═══ Given data ═══

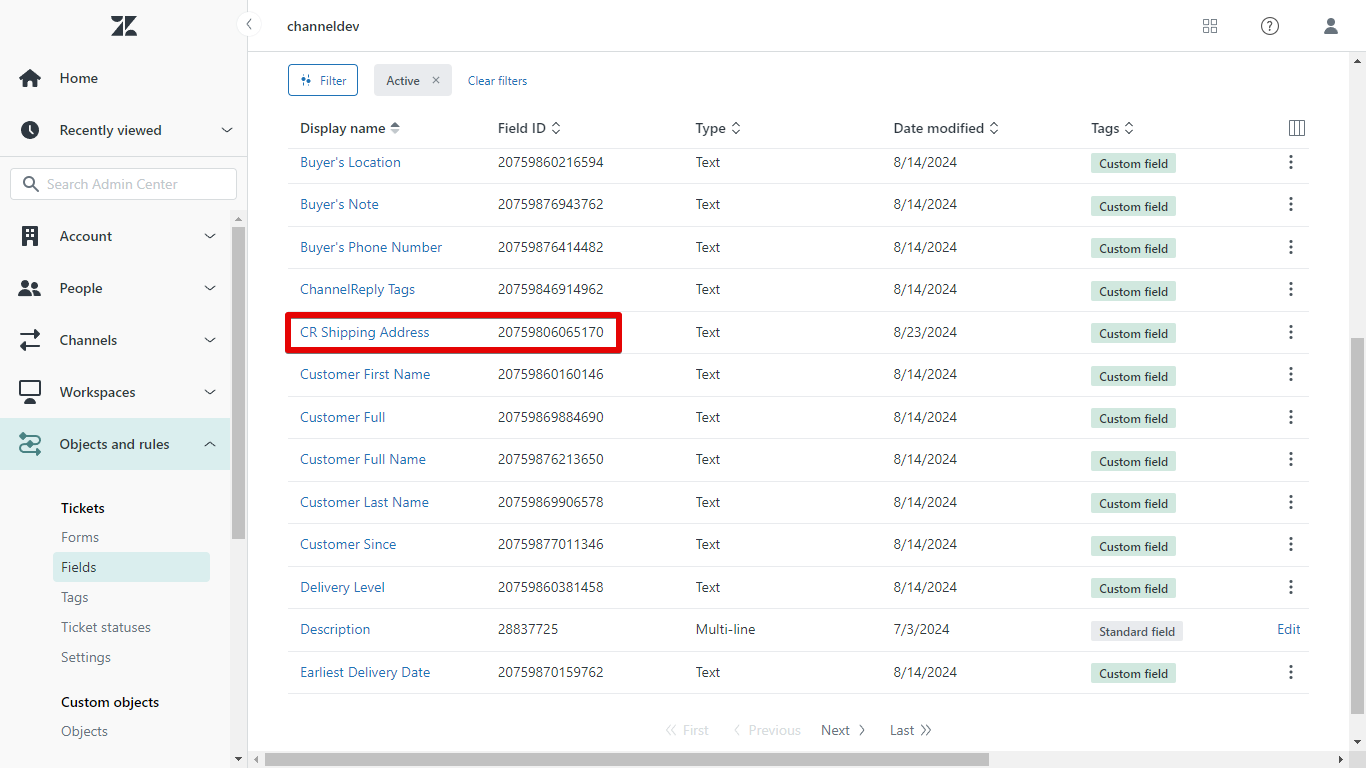Click the Zendesk logo icon
Screen dimensions: 1366x768
(124, 26)
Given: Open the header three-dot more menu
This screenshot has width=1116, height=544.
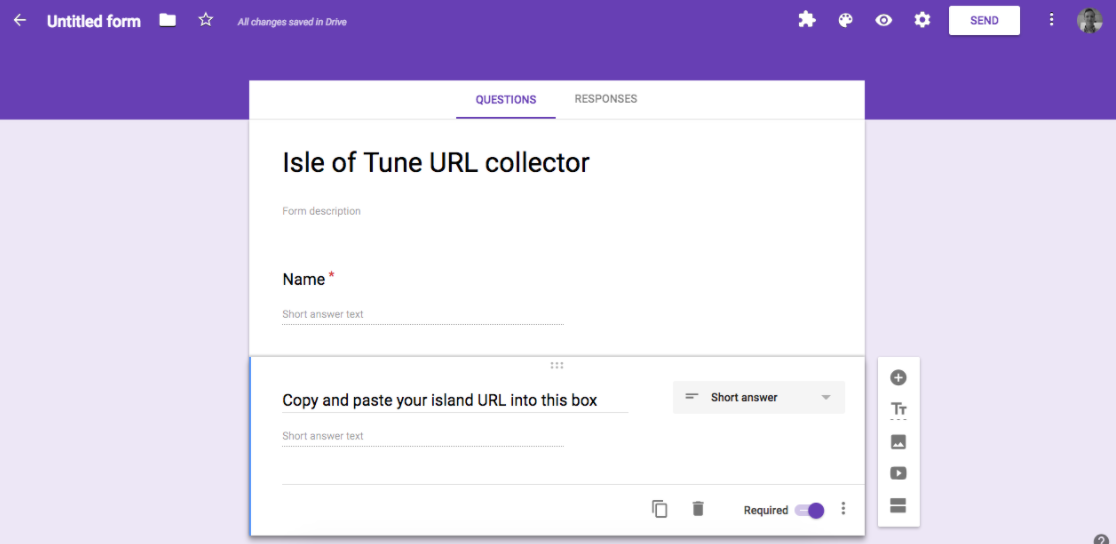Looking at the screenshot, I should (1051, 20).
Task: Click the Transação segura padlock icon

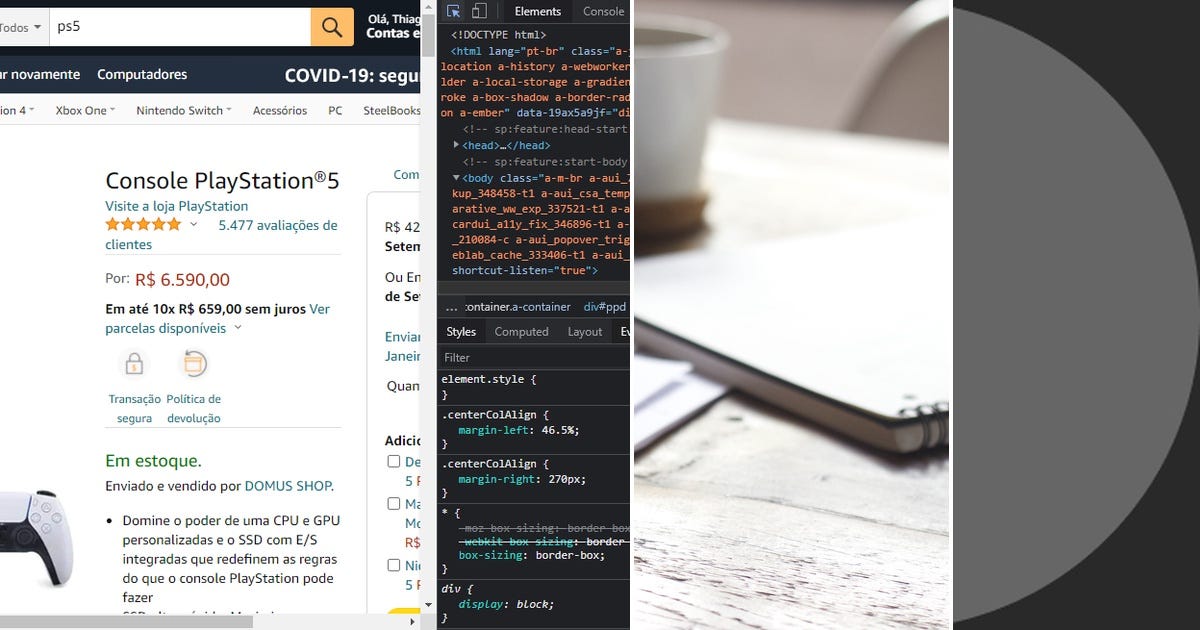Action: pos(134,365)
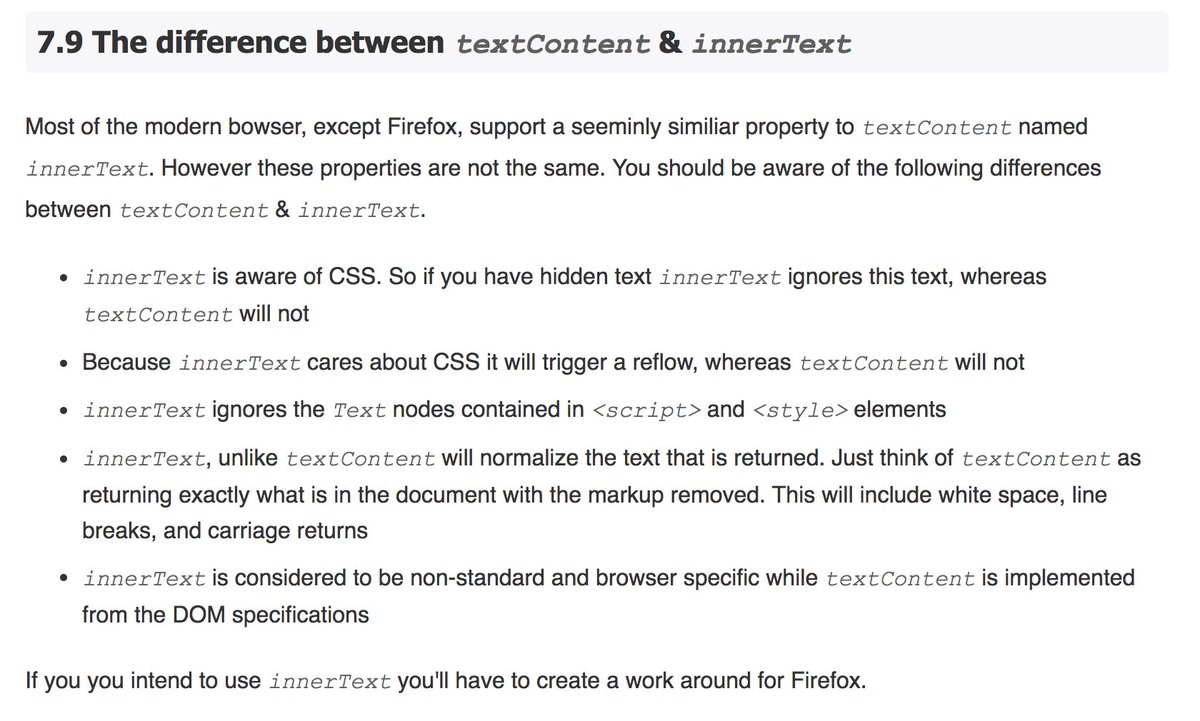
Task: Click the Text node code word
Action: click(357, 411)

═══

(About this task) An exact transcription is requested of each line from the one that holds "This screenshot has width=1116, height=544." to the end of the listing above, both boundary lines included; pictures are to be omitted.

(Task result)
This screenshot has width=1116, height=544.
Looking at the screenshot, I should (1051, 20).
Task: Click the Transação segura padlock icon

Action: pos(134,365)
Task: Click the Text node code word
Action: click(357, 411)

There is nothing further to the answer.